The paper says that Chiapas – under Morena party Governor Rutilio Escandón, an ally of López Obrador – “stands out as having several low NPI scores throughout the pandemic” – although paradoxically it has the lowest case tally and second lowest death toll among Mexico’s 32 states.

“In Mexico, [information] campaigns were strong and consistent across most states, with a few notable exceptions, such as Chiapas,” the paper said.

“Mask use mandates are consistent and relatively rigorous in many Mexican states, but several states implemented them late. Chiapas never went beyond recommending mask use.”

coronavirus stoplight map
The federal government introduced its coronavirus stoplight system in June 2020, but left the responsibility for implementing COVID strategies with the states.
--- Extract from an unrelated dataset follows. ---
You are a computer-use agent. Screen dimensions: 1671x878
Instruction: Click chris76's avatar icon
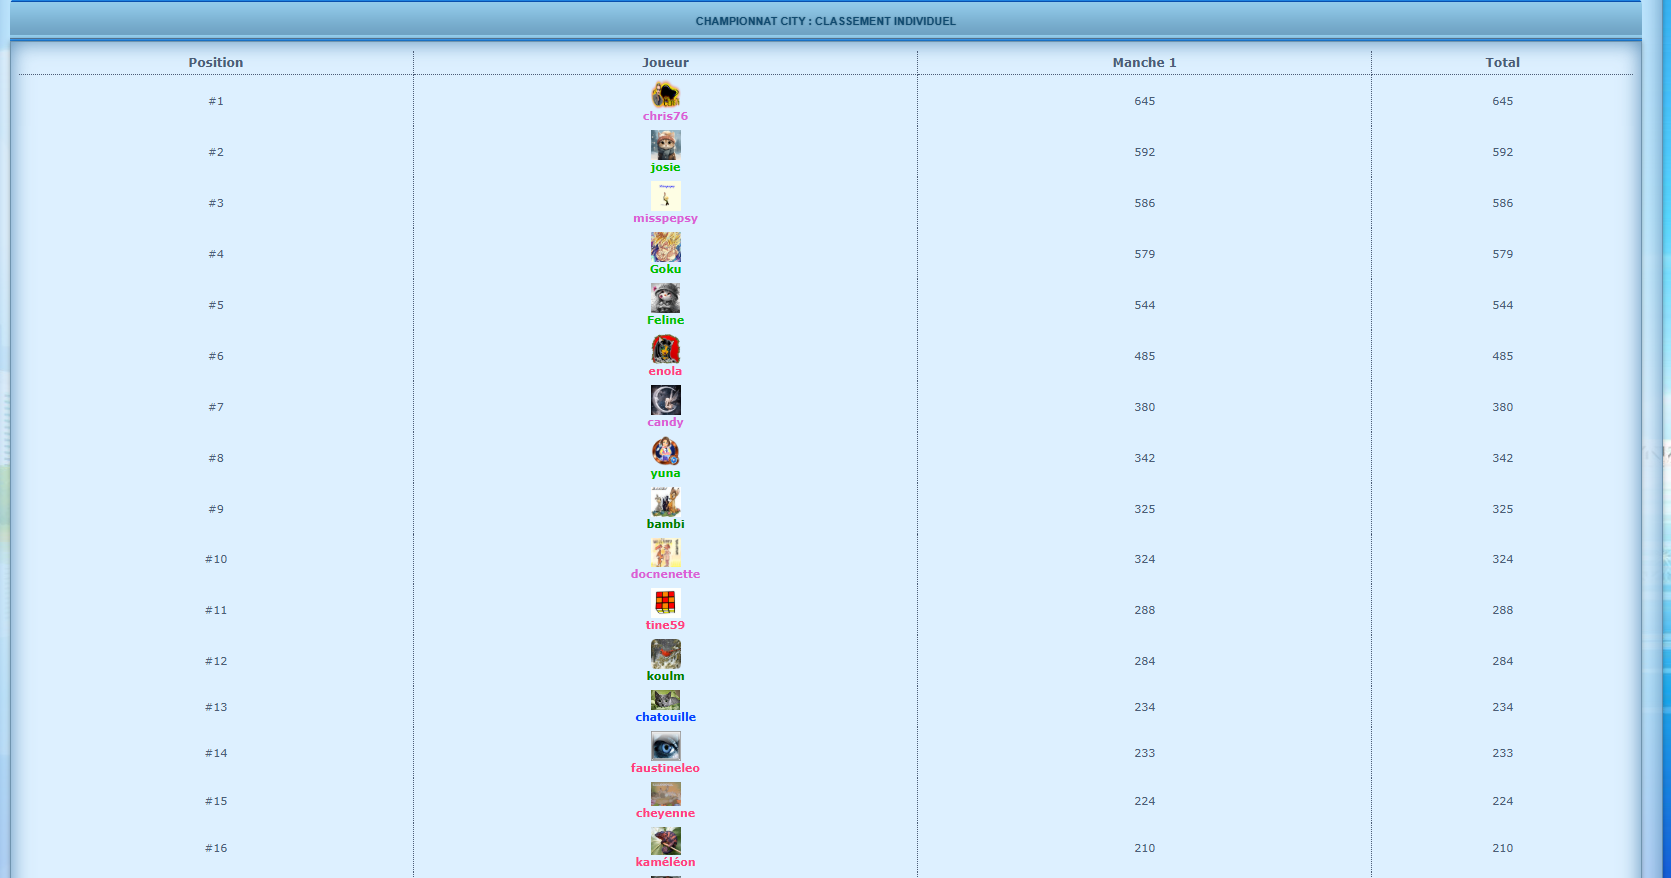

The researchers also noted that national responsibility for managing the pandemic in Mexico was not concentrated with the president but rather the office of Deputy Health Minister Hugo López-Gatell.

The paper noted that along with the president, [López-Gatell also downplayed the gravity of the threat and made “not overreacting a guiding principle, creating obstacles for a strong and coordinated national response,” the paper said.

In their conclusion, the researchers – among whom are former Mexican health minister Julio Frenk and his wife Felicia Knaul – asserted that “populist regimes are attracted to punt politics because their objective is political gain, not maximizing health outcomes.”

“A defining characteristic of populist regimes is valuing and prioritizing power as an end goal rather than a means and, in the case of a pandemic, this implies that policy adoption (or lack thereof) will not be based on prioritizing health needs, promoting trust, or eliciting population compliance,” it said.

“… Instead of harnessing and applying evidence and science in a coordinated manner, Mexico and Brazil’s leaders employed punt politics to achieve political gain or avoid the political cost of implementing unpopular policies such as lockdowns. The result is a health system where some components are functioning, while others, like disease surveillance, are not; the lack of coordination leads to a whole that is far less than the sum of its parts.”